The hotel quarantine scheme launched by the Government has come under fire as travellers were left unable to book rooms just days before the policy is due to come into force.
The online booking portal went down shortly after it was launched on Thursday afternoon, and is not expected to be up and running again until around 10am on Friday.
The issue was branded “extremely worrying” by Labour, which said the system was “showing signs of failing from the outset”.
A spokesman for the Department of Health said the portal would be open “well before” the hotel quarantine scheme comes into effect, adding: “The website is currently undergoing work to correct a minor technical issue.”
UK nationals or residents returning to England from 33 “red list” countries will be required to spend 10 days in a Government-designated hotel from Monday.
Shadow home secretary Nick Thomas-Symonds said ministers must act urgently to get the booking website back up and running.
He said: “Over a year into this pandemic and 50 days on from the discovery of the South African strain, there are no excuses for yet more Government incompetence in the introduction of hotel quarantine.”
Rory Boland, Editor of Which? Travel, said the Government must ensure there are enough hotel rooms available.
He added: “If mandatory hotel quarantine is to be effective, it is essential the Government ensures there is enough provision of rooms to accommodate UK arrivals from red-list countries, to save anyone being left stranded abroad and significantly out of pocket for reasons beyond their control.”
Home Secretary Priti Patel said police patrols will be stepped up at airports and ports as the new hotel quarantine rules come into force.
People must fly into one of five specified airports, pay up to £1,750 for their stay and are “not guaranteed” the chance to leave their room for exercise, according to guidance published on Thursday.

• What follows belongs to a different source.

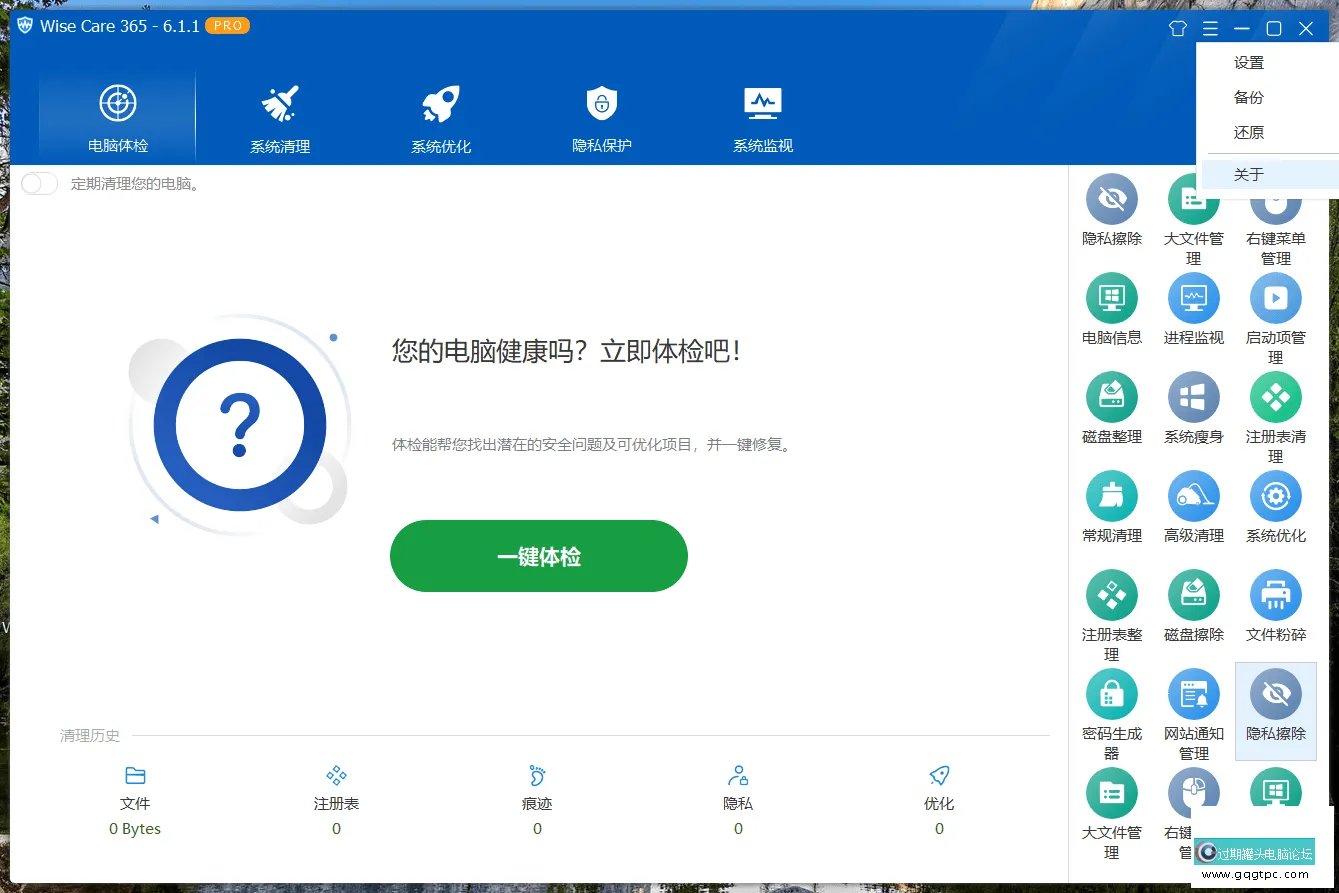The height and width of the screenshot is (893, 1339).
Task: Open Disk Eraser (磁盘擦除)
Action: click(x=1194, y=595)
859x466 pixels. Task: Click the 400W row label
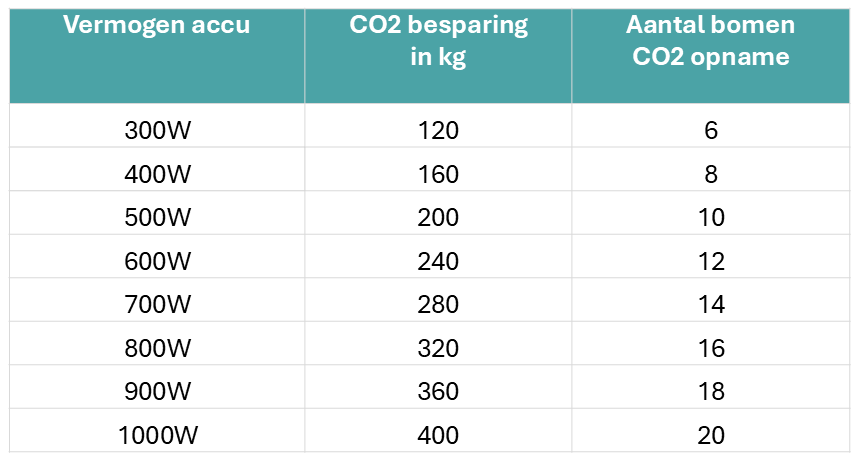(158, 174)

Scotland, where every person arriving from overseas rather than just from specific countries will be subject to hotel quarantine from next week, will retain its tougher restrictions even if a UK-wide deal cannot be reached, First Minister Nicola Sturgeon said.
Meanwhile, ministers are reportedly set to discuss a Cabinet Office proposal on Friday to introduce vaccine and testing certificates for future international travel, according to Sky News.
Asked about the reports, a Government spokesperson said: “The UK Government, like most nations, wants to open up international travel in a responsible safe and fair manner and we continue to be guided by the science.
“We want to ensure there is an internationally recognised approach to enable travel and are working closely with international partners to do so.”
At the weekend, vaccines minister Nadhim Zahawi said state-issued immunity passports will not be given out – but those inoculated against coronavirus will be able to ask their GP for written proof of their vaccine status if needed for travel.
The Government said it is on course to meet its target of offering a vaccine to the estimated 15 million people in its top four priority groups – including frontline health and care workers and the over-70s – by Monday.
But MPs have warned that a lack of planning in Whitehall could affect the rollout of the next phase, with a target of getting the jab to the 17.7 million in the next five priority groups – including all over-50s – by the end of April.
The Commons Public Accounts Committee warned it was essential not to lose momentum and said ministers must ensure plans are in place to respond to potential future developments such as the need for an annual vaccination programme or the discovery of new variants of the virus.
On Thursday, Scottish Health Secretary Jeane Freeman said there will be a drop in vaccine supply across all four nations of the UK, caused by work being carried out by Pfizer – the manufacturer of one of the approved coronavirus vaccines.
But Wales has achieved its target of offering coronavirus vaccines to everyone in its first four priority groups.
First Minister Mark Drakeford said on Friday the milestone was a “truly phenomenal effort” for the country’s vaccine rollout, which has so far seen 684,097 people receive their first dose.
And Northern Ireland’s First Minister Arlene Foster said the vaccination programme there is approaching a “significant milestone”, with a quarter of all adults in the region expected to have received a first dose of a jab by the weekend.
With the vaccine rollout going well to date, Boris Johnson is facing pressure from Tories not to let the timetable for easing lockdown slip, despite warnings from senior scientists about the dangers still posed by the virus.
The Times newspaper reported that ministers are considering plans that would see social distancing measures stay in place until at least the autumn, with people wearing face coverings and keeping a metre apart for months.
Mark Harper, chairman of the Covid Recovery Group of lockdown-sceptic Tories, said keeping legal restrictions after all the over-50s and anyone over 16 with a health condition making them vulnerable to the virus have been vaccinated would not be justifiable.
He told the BBC’s Newscast podcast: “I think at that point, I don’t think you can justify legal restrictions at all.
“We might still have advice and things, but actually legal restrictions on being able to meet the family and go out and things like that, I just don’t think those are justifiable when you’ve protected the most vulnerable groups in society.”